Asked about the referendum to legalise cannabis and how she'd vote, Ardern said her vote was a good as her neighbour's vote. Her focus was to ensure the Government was facilitating the referendum. She would not reveal her views when pressed on the issue by reporters.
Ardern was visiting a factory that made masks for health workers and she acknowledged the efforts of the team before speaking to reporters.
Asked how a majority Labour Government's Covid response would differ from the Coalition Government's response, Ardern said she wanted the country to sustain the strategy of keeping coronavirus out.
Ardern said it made sense for New Zealanders to have masks on hand in case of a move to alert level 2. The Labour leader had her own set of masks ready if required.
The Labour Party would release policy not specifically focused on Covid but most would relate to it because the response to coronavirus would help determine the country's future, she said.
On light rail, Ardern said Labour had always supported that light rail in Auckland but that it wasn't a policy backed by all parts of the Government.
Asked about the National's law and order policy announced today, Ardern said the Government had invested in frontline officers and that funding fell at a time when Judith Collins was Police Minister.
She visited the Sarjeant Gallery this morning, which is getting $12 million from the Government's $3 billion Covid recovery infrastructure fund for earthquake strengthening and the safe storage of taonga.
This is on top of $12m announced in September 2019 from the Provincial Growth Fund for the construction of a new wing for the heritage building.

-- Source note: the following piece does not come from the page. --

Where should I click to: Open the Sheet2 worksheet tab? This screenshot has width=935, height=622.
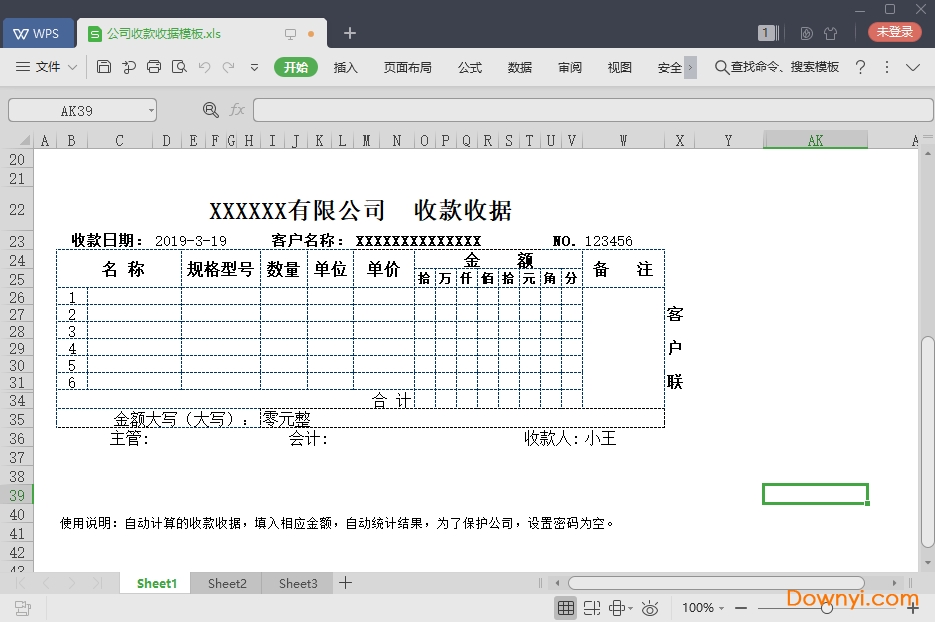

The cost to restore the building has increased from earlier estimates, due in part to work having to be completed sequentially, rather than concurrently as originally estimated.
Whanganui Mayor Hamish McDouall, who has run unsuccessfully for the Whanganui seat as the Labour candidate, met her at the gallery.
Labour candidates Steph Lewis and Adrian Rurawhe joined them on a walk along the main street to a pop-up Labour electorate office.
In a Facebook live video this morning, Ardern said the Sargent gallery restoration was also about increasing tourism, and Whanganui had seen an increase in domestic tourists compared to last year.
Ardern then visited Quality Safety International, which has been making face masks at a rapid rate to meet spiking demand during the Covid crisis.
The Government has asked New Zealanders to add a face mask to their home emergency kits, and using them will be encouraged if the alert level is raised to from 1 to 2.
This new advice, along with director general of health Ashley Bloomfield's comments last week that community transmission will inevitably re-emerge, has prompted questions from the National Party - given that it's been more than 100 days since there was a case of community transmission.
"It doesn't add up," National's deputy leader Gerry Brownlee said last week.
"Why announce this now when there are few cases? What do these guys know that they are not telling us?"
Health Minister Chris Hipkins dismissed any claim that the Government was scaremongering.
"We're the envy of much of the world and we enjoy freedoms that so many others don't. But it isn't scaremongering to say that could all change and it could all change very quickly."
Ardern has said this is a Covid-19 election, but Labour will still be releasing policy so voters will know what the party plans to do if it is voted in for another term.